-- Begin --

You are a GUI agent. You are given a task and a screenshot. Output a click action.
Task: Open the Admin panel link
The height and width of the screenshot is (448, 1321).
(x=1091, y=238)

-- End --
-- Begin --

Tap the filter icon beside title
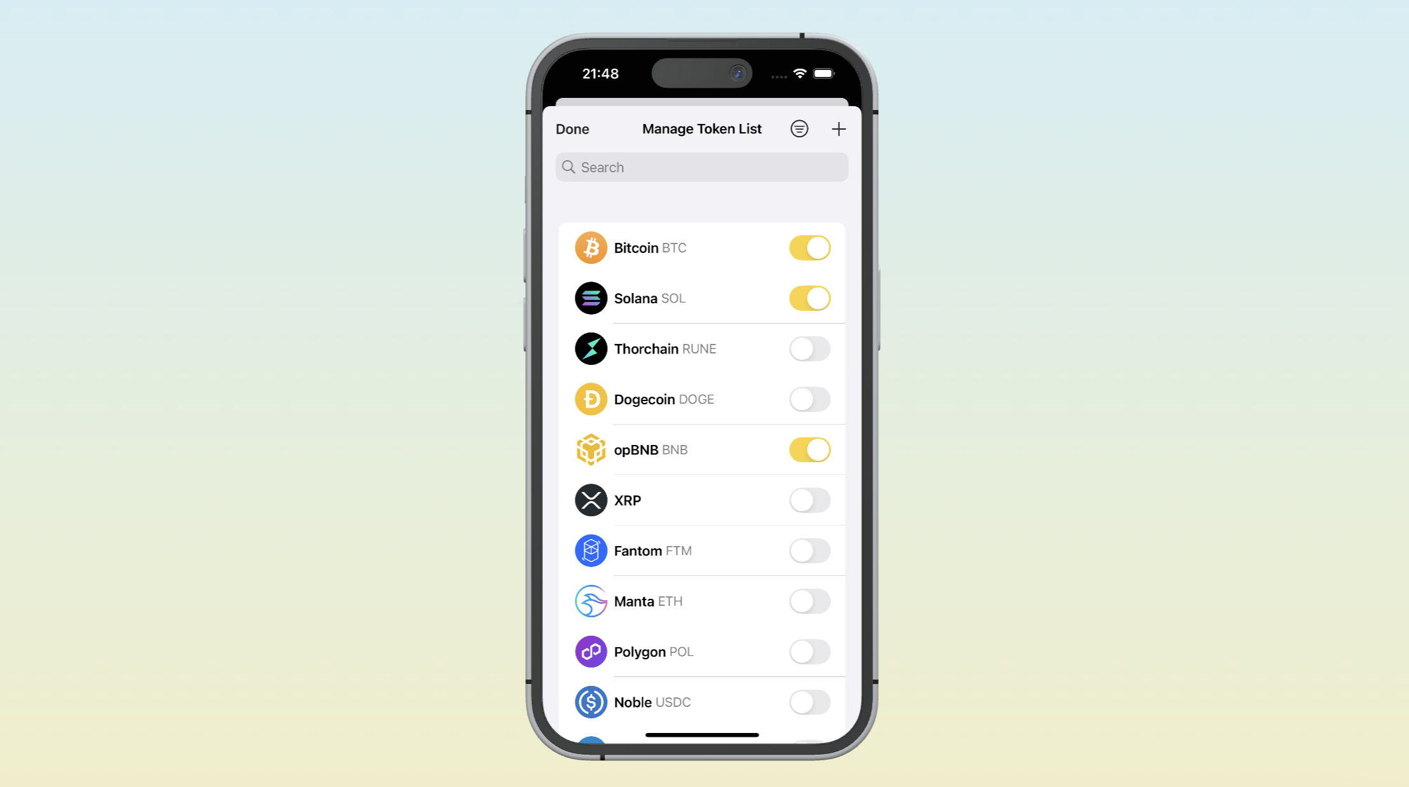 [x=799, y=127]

-- End --

Edit the part of the listing that opens with the line containing "You are a GUI" and closes with the line containing "(x=1091, y=238)": give those lines again with "click action" replaced by "tap action" and nothing else changed.

Finished task:
You are a GUI agent. You are given a task and a screenshot. Output a tap action.
Task: Open the Admin panel link
The height and width of the screenshot is (448, 1321).
(x=1091, y=238)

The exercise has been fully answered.